Regarding the speed autosense, with both speed and duplex, the autonegotiation may be disabled (different hardware platforms do this differently - some deactivate the autonegotiation altogether, other leave it running but advertise only the particular static setting - it can get very, very confusing), in which case the FLPs would not be sent, either. However, each speed on Ethernet uses a distinctively different link coding scheme.

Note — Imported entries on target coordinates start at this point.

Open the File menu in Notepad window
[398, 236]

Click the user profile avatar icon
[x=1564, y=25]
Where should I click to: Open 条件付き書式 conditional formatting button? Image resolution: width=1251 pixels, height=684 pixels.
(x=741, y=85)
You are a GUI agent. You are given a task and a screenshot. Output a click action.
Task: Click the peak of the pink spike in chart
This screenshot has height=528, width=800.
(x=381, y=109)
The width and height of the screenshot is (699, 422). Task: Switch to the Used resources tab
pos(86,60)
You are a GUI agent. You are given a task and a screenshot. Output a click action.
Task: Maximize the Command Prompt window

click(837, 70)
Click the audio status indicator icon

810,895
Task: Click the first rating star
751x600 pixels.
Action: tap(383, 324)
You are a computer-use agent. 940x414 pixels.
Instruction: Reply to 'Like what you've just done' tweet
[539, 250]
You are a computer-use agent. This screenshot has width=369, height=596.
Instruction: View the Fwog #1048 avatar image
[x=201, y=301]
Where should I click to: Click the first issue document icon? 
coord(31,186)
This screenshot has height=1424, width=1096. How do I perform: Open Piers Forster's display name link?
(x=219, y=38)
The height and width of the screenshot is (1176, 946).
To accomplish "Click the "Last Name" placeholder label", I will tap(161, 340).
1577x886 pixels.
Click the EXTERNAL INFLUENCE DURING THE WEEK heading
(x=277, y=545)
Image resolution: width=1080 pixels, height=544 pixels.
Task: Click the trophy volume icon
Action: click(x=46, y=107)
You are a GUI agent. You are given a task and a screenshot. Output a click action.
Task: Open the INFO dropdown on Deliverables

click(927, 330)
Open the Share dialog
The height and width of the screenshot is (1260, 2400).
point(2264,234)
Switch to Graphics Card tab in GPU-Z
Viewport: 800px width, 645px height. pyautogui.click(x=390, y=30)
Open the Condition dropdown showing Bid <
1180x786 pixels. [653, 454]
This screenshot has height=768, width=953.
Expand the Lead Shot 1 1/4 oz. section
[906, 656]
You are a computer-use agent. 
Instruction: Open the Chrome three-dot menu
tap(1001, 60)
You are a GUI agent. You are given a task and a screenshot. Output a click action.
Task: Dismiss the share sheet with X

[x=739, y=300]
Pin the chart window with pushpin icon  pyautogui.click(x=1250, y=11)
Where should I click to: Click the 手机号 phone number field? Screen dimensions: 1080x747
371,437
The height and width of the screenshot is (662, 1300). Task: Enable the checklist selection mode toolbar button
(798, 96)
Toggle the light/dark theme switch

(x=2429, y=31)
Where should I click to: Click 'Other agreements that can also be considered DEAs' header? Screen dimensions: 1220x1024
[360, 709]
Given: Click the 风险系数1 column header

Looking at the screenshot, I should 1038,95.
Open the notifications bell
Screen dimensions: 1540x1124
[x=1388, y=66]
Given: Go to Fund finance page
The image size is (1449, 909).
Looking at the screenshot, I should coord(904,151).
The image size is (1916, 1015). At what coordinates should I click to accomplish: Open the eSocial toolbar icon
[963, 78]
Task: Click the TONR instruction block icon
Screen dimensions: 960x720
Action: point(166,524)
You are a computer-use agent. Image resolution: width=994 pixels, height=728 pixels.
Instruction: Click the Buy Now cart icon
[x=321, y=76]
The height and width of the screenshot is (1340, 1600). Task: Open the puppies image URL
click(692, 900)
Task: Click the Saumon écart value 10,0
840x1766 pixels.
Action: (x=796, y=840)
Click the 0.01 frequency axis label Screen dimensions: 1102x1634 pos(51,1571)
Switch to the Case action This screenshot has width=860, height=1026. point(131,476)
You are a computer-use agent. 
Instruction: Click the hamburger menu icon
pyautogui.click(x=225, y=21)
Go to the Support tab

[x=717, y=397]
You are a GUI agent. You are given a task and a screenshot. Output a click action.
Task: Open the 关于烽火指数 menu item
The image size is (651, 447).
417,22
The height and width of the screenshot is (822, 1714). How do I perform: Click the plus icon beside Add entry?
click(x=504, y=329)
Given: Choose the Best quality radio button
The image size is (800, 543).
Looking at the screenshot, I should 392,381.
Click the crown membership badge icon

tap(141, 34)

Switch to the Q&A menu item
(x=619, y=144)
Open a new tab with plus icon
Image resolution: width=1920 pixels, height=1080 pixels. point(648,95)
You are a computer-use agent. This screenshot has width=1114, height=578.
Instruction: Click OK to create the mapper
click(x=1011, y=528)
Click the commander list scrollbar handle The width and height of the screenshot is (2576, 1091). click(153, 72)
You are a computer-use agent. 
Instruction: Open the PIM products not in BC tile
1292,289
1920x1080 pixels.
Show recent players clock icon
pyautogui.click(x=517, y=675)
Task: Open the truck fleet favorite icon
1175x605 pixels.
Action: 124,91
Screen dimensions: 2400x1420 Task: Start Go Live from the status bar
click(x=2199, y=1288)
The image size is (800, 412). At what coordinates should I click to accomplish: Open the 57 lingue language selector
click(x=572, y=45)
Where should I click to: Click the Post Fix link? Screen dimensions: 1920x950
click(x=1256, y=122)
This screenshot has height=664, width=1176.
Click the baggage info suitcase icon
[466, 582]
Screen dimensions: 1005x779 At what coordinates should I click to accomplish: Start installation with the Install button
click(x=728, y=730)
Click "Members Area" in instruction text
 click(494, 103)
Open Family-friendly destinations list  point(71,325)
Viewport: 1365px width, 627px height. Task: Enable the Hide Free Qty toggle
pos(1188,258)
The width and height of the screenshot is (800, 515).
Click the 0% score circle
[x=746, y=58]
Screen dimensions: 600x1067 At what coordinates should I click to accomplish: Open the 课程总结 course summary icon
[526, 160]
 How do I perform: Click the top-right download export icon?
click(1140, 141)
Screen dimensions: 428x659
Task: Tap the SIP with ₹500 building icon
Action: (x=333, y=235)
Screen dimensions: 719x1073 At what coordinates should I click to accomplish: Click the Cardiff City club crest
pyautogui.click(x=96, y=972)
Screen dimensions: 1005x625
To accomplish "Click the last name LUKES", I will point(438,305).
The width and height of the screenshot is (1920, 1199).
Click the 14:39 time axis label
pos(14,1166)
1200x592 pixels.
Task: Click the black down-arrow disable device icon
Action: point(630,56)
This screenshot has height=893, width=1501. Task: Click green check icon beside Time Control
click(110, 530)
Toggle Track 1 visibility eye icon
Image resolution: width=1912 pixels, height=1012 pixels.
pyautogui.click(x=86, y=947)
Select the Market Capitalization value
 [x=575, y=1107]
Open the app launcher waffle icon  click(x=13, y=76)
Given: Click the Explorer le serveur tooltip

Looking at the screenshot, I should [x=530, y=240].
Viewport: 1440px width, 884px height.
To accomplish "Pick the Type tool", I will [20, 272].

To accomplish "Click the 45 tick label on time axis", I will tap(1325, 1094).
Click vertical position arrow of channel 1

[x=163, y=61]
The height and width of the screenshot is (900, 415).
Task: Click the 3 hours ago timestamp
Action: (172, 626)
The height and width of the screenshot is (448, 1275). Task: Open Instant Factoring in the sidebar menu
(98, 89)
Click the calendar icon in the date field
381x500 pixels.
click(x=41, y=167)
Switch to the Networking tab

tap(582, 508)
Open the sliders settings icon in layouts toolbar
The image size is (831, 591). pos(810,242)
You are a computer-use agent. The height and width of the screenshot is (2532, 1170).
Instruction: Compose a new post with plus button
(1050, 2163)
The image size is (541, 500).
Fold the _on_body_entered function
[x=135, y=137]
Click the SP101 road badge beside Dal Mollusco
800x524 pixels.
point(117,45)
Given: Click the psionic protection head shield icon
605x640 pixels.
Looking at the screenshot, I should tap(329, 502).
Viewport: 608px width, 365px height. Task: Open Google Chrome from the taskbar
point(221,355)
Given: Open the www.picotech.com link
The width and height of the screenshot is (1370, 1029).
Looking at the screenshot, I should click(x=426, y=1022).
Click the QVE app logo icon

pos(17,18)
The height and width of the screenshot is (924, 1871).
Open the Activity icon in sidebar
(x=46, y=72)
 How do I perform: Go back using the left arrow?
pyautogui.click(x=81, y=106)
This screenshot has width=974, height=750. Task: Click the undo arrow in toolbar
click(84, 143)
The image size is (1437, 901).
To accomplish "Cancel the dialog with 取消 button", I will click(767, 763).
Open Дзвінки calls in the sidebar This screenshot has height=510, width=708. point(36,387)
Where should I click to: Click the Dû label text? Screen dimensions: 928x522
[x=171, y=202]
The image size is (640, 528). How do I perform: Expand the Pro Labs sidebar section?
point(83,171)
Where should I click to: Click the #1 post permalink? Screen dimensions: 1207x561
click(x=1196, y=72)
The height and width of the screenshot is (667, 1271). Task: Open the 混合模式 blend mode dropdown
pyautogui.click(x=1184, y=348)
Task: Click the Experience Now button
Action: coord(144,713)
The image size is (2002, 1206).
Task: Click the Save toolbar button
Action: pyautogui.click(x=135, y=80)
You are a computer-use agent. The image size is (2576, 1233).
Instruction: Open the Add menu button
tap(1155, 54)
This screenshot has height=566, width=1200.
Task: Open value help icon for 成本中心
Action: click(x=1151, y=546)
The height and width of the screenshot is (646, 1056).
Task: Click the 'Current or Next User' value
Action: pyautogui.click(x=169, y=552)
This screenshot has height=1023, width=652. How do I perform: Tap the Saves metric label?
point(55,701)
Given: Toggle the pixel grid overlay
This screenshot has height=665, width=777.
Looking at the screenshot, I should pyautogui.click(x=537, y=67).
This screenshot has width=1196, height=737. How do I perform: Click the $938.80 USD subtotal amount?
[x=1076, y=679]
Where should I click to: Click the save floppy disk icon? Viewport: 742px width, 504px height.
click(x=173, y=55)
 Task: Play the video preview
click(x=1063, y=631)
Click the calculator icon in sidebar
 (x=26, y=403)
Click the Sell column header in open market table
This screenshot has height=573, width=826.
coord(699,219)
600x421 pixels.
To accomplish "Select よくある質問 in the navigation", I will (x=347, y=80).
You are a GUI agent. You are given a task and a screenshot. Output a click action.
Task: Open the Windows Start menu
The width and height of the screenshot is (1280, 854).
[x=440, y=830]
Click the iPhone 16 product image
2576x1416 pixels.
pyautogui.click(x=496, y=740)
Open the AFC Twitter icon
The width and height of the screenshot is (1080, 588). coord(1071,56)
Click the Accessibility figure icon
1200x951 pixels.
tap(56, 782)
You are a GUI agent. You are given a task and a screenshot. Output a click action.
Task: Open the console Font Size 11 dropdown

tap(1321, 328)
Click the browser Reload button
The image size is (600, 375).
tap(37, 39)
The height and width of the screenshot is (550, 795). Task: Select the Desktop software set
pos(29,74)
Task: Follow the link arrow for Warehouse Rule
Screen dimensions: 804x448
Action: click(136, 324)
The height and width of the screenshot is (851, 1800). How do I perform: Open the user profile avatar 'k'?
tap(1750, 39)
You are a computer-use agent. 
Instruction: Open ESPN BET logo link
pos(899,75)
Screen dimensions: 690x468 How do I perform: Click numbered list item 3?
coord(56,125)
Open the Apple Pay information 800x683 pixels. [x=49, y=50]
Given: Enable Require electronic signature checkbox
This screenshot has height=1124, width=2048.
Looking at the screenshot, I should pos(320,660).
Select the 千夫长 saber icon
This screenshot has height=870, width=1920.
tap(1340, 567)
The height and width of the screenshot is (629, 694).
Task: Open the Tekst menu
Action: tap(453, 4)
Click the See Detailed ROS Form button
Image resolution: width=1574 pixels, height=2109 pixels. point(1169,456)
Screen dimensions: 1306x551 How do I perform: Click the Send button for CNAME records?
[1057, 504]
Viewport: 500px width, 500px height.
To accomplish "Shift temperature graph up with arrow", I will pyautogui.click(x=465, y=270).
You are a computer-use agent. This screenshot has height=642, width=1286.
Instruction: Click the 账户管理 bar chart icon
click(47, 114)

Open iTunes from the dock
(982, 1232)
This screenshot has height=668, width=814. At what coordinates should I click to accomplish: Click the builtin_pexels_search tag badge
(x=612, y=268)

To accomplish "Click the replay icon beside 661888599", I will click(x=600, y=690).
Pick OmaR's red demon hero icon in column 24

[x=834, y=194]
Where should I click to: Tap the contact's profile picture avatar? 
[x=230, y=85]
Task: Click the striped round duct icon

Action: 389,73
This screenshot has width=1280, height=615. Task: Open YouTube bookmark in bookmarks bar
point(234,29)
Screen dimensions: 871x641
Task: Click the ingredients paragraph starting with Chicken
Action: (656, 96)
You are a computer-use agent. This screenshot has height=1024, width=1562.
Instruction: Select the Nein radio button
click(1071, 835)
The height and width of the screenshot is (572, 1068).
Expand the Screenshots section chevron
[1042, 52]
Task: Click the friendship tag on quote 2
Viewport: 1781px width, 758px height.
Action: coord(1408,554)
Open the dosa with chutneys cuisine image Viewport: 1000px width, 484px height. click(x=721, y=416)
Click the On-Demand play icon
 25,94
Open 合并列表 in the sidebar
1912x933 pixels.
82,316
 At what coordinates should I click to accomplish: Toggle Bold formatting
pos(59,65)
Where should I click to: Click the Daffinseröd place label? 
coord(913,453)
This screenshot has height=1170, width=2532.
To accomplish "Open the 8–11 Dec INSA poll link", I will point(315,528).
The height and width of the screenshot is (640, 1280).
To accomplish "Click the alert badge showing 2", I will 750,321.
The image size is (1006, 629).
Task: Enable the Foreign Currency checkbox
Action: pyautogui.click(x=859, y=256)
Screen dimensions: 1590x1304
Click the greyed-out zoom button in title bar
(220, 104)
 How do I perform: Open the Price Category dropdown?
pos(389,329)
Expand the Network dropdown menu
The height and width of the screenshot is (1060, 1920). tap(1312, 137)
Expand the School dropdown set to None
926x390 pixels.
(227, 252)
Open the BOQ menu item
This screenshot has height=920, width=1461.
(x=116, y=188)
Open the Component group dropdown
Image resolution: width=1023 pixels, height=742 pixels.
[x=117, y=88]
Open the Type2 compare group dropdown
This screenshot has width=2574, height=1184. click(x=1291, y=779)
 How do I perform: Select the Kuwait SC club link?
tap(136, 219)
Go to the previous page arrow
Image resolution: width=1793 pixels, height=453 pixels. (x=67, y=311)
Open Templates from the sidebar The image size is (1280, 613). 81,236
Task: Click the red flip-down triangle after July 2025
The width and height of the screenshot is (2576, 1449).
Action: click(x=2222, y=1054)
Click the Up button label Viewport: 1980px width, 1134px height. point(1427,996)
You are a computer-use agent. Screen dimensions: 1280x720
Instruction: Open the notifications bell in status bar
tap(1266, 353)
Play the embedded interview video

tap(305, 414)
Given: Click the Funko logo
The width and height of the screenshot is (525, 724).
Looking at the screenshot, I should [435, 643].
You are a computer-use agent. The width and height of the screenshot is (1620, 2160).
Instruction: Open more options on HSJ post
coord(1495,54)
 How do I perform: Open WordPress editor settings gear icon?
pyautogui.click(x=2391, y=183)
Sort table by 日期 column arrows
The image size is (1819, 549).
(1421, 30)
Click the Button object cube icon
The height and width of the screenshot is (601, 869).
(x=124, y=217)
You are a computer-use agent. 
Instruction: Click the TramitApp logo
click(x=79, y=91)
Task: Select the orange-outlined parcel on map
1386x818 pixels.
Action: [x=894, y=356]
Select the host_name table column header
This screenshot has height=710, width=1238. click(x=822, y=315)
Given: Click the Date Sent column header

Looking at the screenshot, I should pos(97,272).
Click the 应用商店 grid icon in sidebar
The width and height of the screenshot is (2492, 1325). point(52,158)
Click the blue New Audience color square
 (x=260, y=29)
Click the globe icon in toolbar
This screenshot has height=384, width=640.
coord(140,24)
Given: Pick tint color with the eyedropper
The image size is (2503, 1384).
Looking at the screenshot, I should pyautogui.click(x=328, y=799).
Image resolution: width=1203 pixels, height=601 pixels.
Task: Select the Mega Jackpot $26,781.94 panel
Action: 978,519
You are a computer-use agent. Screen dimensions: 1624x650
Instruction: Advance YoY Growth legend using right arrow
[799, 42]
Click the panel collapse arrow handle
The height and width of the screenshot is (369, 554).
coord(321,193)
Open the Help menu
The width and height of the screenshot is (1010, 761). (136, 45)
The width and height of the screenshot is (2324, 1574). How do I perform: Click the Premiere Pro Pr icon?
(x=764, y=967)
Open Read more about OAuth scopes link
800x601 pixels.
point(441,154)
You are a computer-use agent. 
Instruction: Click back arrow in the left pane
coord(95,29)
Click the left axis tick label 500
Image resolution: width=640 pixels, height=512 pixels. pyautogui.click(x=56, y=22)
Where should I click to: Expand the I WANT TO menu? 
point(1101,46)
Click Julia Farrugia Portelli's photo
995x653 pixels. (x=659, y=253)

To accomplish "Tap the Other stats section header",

The opposite device may be able to determine the speed simply at looking on the link coding scheme and voltage levels.
Best regards,
Peter
12-14-2011 11:27 PM
Hi Steven,
In theory it should be exactly the way you have mentioned.
Unfortunately neogotiation sometime fails, in which case Cisco defaults to 10/half settings.
What I propose is, set both interface to auto and then check output of command sh int fa0/1 on both routers.
This will give you the answer, whether it is sync at 10/half or 100/full.
That why, it is always advisable to hard code speed and duplex settings and not to leave them to auto.
Regards,
Smitesh
12-15-2011 03:18 AM
hi all,
i was just wondering how switch B is still able to sense the speed of the connetion.
cause i know that switch B will send a FLP to switch A to check for the settings. as switch A is hard coded it doesnt respond to the FLP and thus switch B will set itself to half duplex, as ethernet is by default a half duplex technology.
but what about the speed, how is it possible to get the speed for switch B.
i thought the speed is also checked via the FLP.
regrads,
florian
12-15-2011 05:42 AM
Florian,
Are you using a cross-over cable? On devices supporting auto-MDIX, setting the duplex and speed manually will deactivate the auto-MDIX function. If you are using a straight-through cable between two switches, this can result in the link going down. This seems to be the case when you define the 100/Full mode statically on your 3750. Note that the 2950 does not support auto-MDIX and can not adapt to the cable type. For these epxeriments, you should be using a cross-over cable to interconnect your switches.
Regarding the speed autosense, with both speed and duplex, the autonegotiation may be disabled (different hardware platforms do this differently - some deactivate the autonegotiation altogether, other leave it running but advertise only the particular static setting - it can get very, very confusing), in which case the FLPs would not be sent, either. However, each speed on Ethernet uses a distinctively different link coding scheme. The opposite device may be able to determine the speed simply at looking on the link coding scheme and voltage levels.
Best regards,
Peter
12-15-2011 06:36 AM
hi peter,
it was actually stevens post, i just had a additional question regarding the speed sense, but thanks for your answer.
so if a switch, set to auto/auto, could still sense the speed even though it doesnt get a FLP through the link coding scheme or by looking at the voltage levels running on the medium.
florian
12-15-2011 11:33 AM
Hi Florian,
Aaah, yes, I was kind of too hasty to answer. Thank you for correcting me. Steven, I apologize
Best regards,
Peter
12-20-2011 05:42 PM
Not a problem. Thank you for the help.